Monday, July 19, 2010

Why War?

I'm sure each of you have experienced this -- You read a thought or sentiment that you've read countless times before, but for whatever reason, it strikes a different chord in you than previously. I experienced this yesterday while reading Do Nothing and Do Everything: An Illustrated New Taoism.

The sentence I read was
If each person has peace in his or her heart, there will be peace in the world.
Really straightforward. It's the kind of sentiment that certainly is nothing new.

It got me to thinking about the cause of war and, in every case, it boils down to want (or desire). Sometimes we want what others have (e.g., land, wealth, resources, prosperity, etc.). At other times, we want others to have what we have (e.g., religion, ideology, worldview, etc.)

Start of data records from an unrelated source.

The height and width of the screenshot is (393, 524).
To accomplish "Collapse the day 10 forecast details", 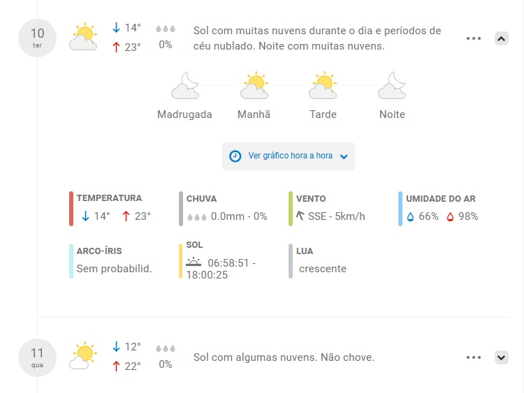I will pyautogui.click(x=501, y=38).
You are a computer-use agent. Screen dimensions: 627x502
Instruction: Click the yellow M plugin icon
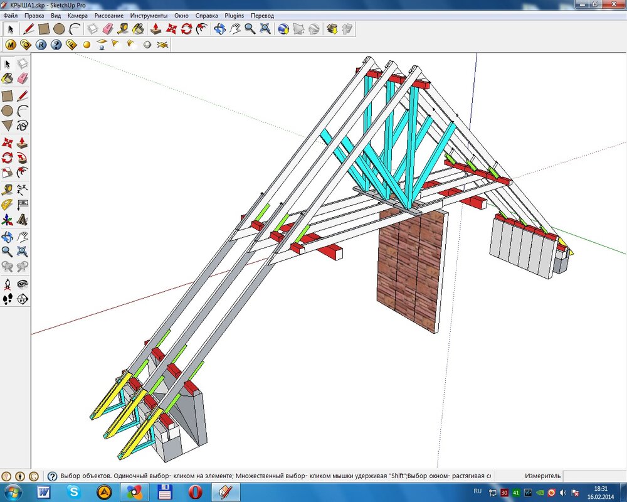10,45
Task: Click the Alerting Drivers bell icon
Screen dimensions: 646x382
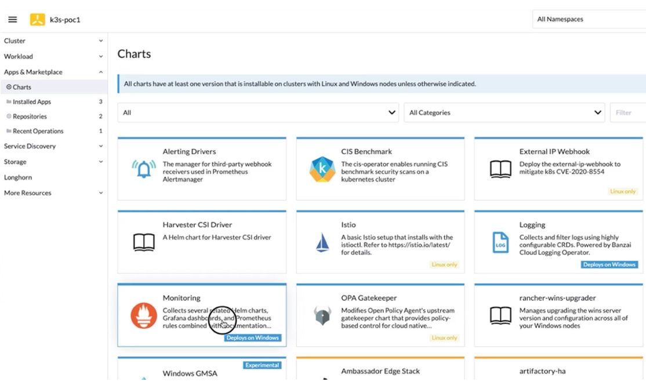Action: (x=144, y=169)
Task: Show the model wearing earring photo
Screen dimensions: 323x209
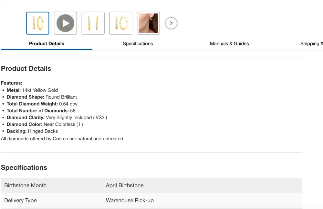Action: (x=148, y=23)
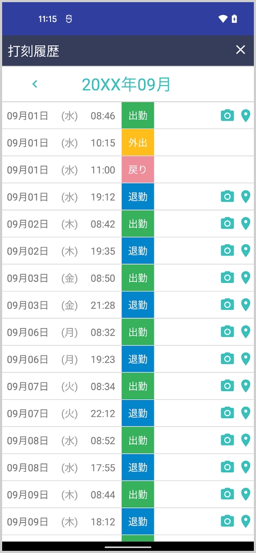
Task: Tap the blue 退勤 label on 09月02日
Action: (138, 251)
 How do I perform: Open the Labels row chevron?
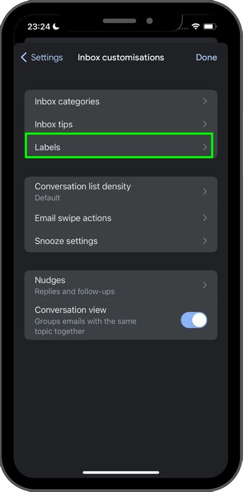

We can dress it up as national security, self-defense or coming to the aid of another country, but all that is window-dressing. When we remove all the rhetoric, hyperbole and hubris, we're left we want.

If we drop this down a notch to our everyday relations with others, the reason that we get into fights and arguments is because of our wants. The bottom line reason we get frustrated or exasperated with other people or situations comes from our wants. Whatever type of created conflict a person can think of -- even internal ones -- our wants and desires are at the root.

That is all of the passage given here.